Członkowie amerykańskich tajnych służb reagują na uderzenie samochodu w SUV-a tajnych służb, który blokował ulicę w Wilmington.

(Reuters)

Joe Biden opuszczał siedzibę swojej kampanii

(Reuters)

Jill Biden macha do reporterów – chwilę przed wypadkiem

(AP)

Z raportu kompleksu wynika, że ​​w tym momencie srebrny sedan zderzył się z czymś, co wyglądało na SUV-a na skrzyżowaniu naprzeciwko wejścia do siedziby kampanii.

W raporcie Białego Domu napisano: „Rozległ się głośny huk, a przed samochodem stał prezydent USA ze zdziwieniem na twarzy.

„Kiedy to się stało, idący mężczyzna powiedział głośno: «O mój Boże»” – dodano w raporcie.

Prezydent zostaje szybko wprowadzony do swojego samochodu

(AP)

Do samochodu podchodzą agenci Secret Service

(Reuters)

Na nagraniu telewizyjnym widać, jak agenci Secret Service eskortują Bidena do jego samochodu po zderzeniu.

Agenci szybko otoczyli srebrnego sedana z uszkodzonym zderzakiem i wyciągnęli broń.

Widziano, jak kierowca – niezidentyfikowany mężczyzna – stosował się do poleceń agentów i podnosił ręce do góry.

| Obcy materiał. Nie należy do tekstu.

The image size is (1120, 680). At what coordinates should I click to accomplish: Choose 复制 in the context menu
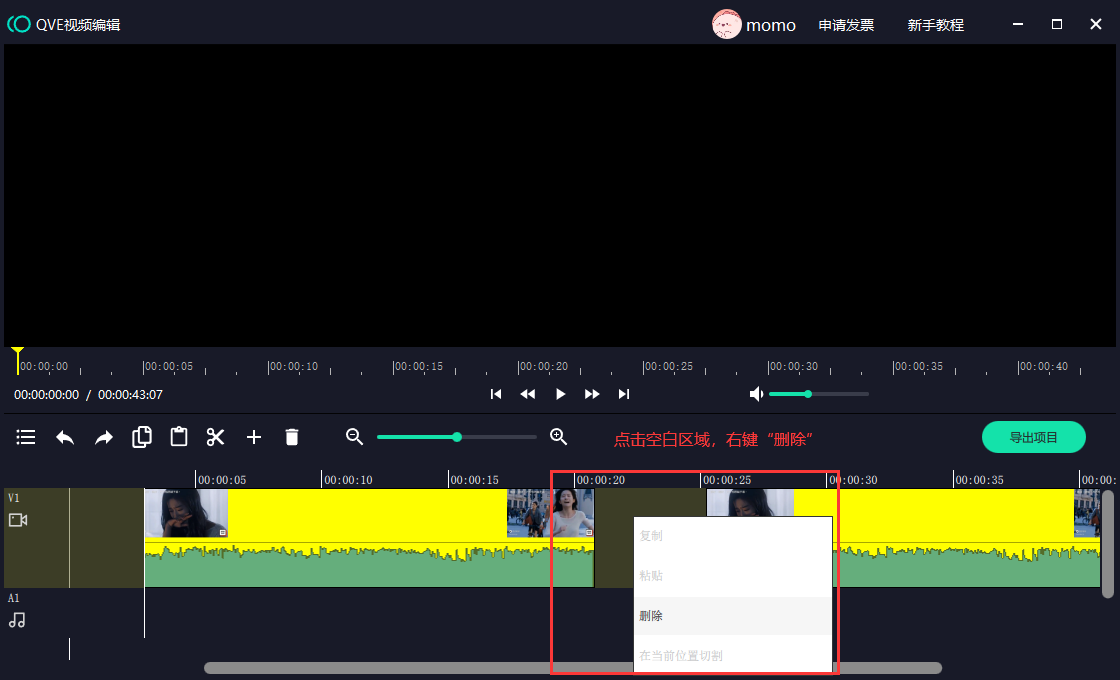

Nie jest jasne, czy wypadek był przypadkowy, czy zamierzony i czy kierowca wiedział, że Biden był na miejscu zdarzenia przed wypadkiem.

Tożsamość mężczyzny nie została ujawniona.

W międzyczasie rodzina Bidenów bezpiecznie wróciła do swojego domu w Delaware około 20:20.

David Karas, rzecznik policji w Wilmington, powiedział Axios, że lokalni funkcjonariusze „badają kolizję pojazdu”.

„Śledczy pracują również nad ustaleniem, czy przyczyną była utrata wartości” – dodał.